Site Reliability Engineer II

Coalition, Inc.

46d•$115,000 - $159,750•Remote

About The Position

We are looking for a Site Reliability Engineer to join our Platform SRE team. In this role, you will build and operate the infrastructure, tools, and "paved roads" that empower our developers to deliver scalable, secure, and reliable software with speed and confidence. You’ll work across the entire stack—from infrastructure automation and observability to developer enablement and system reliability. You will be a key collaborator with software engineering and security teams, helping to evolve our Infrastructure as Code (IaC), enhance CI/CD pipelines, and scale our internal developer platform.

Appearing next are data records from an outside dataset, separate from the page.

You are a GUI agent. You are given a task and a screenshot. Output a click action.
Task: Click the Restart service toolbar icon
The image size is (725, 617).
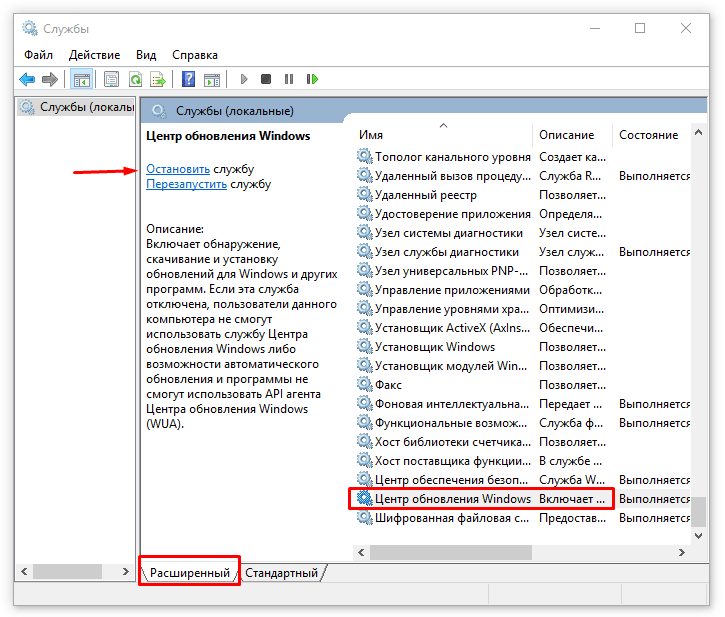coord(312,79)
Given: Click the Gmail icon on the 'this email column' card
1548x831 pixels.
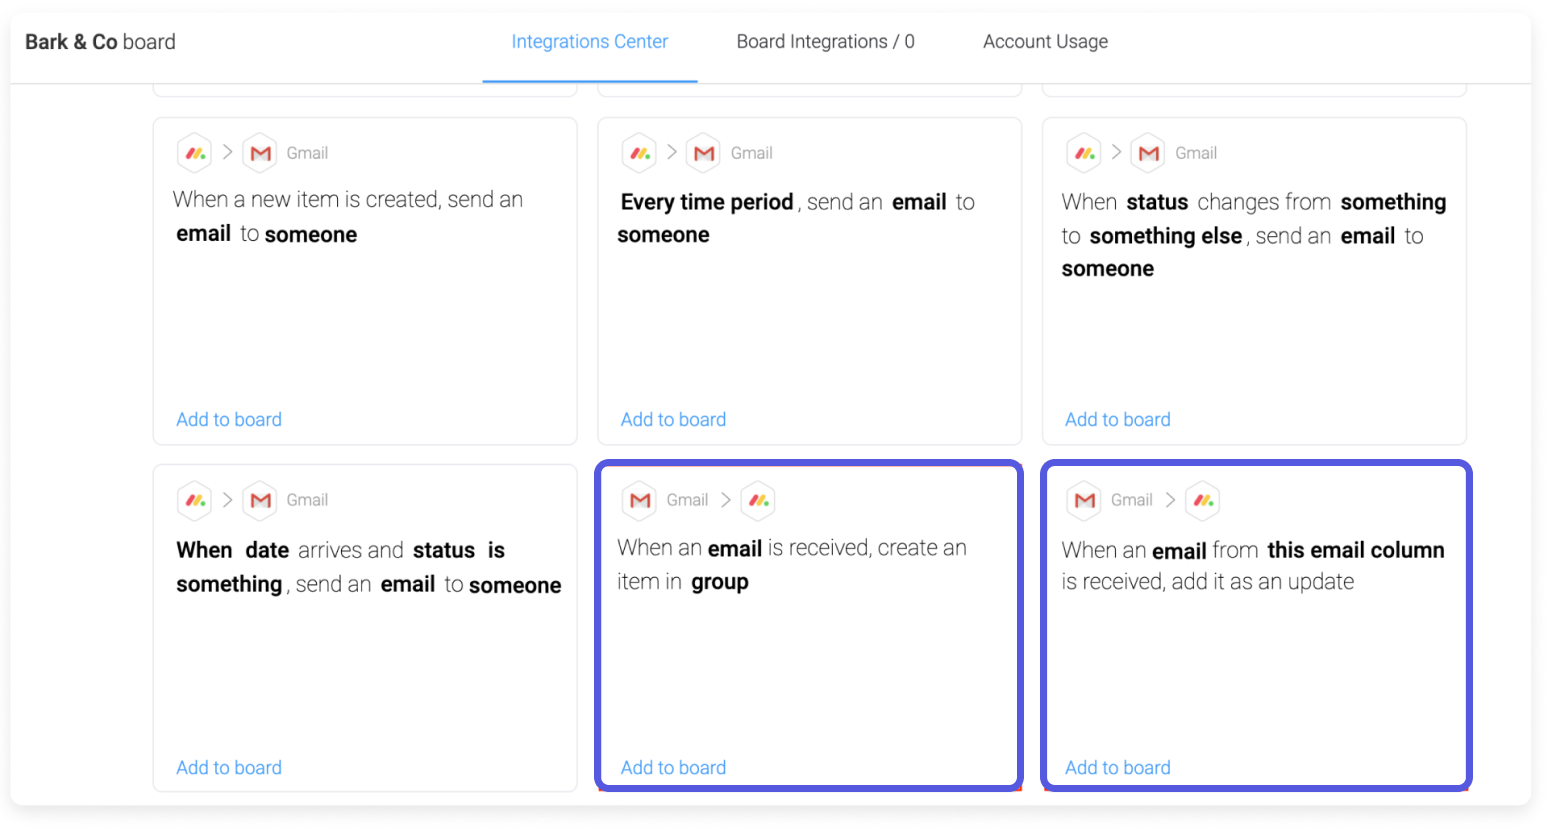Looking at the screenshot, I should [1083, 500].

We value pragmatism and engineering excellence, primarily using Python, Go, and AWS to reduce toil and build self-service capabilities.

Requirements

Experience: 4+ years in SRE, DevOps, Cloud Engineering, or Software Development roles.
Cloud Proficiency: Hands-on experience operating and scaling production environments within AWS.
Infrastructure as Code: Strong expertise with Terraform for managing complex cloud infrastructure.
Programming: Proficiency in Go or Python, with experience building production-grade automation, tooling, or libraries.
Containers & Orchestration: Experience with ECS or Kubernetes.
CI/CD: Familiarity with modern deployment tools, specifically GitHub Actions.
Communication: Strong written and verbal skills with a knack for evangelizing reliability best practices across the organization.

Nice To Haves

Experience troubleshooting complex distributed systems in a high-traffic production environment.
Exposure to event streaming systems such as Kafka or Kinesis.
Experience contributing to Internal Developer Platforms (IDP) or automating self-service infrastructure workflows.
Familiarity with systems security, compliance requirements, or infrastructure hardening.

Responsibilities

Infrastructure Automation: Design, build, and scale production environments using AWS and Terraform.
System Reliability: Improve the resilience and operability of our platform through failure-based testing and automated recovery strategies.
Developer Enablement: Design and implement reusable platform components and self-service tools to streamline the developer experience.
Observability: Implement and maintain robust observability practices, including system metrics, distributed tracing, and SLO management.
Mentorship & Standards: Guide junior engineers, uphold high infrastructure quality, and contribute to the team’s evolving best practices.
Collaboration: Participate in technical design discussions, sharing feedback and adapting strategies based on team input and evolving requirements.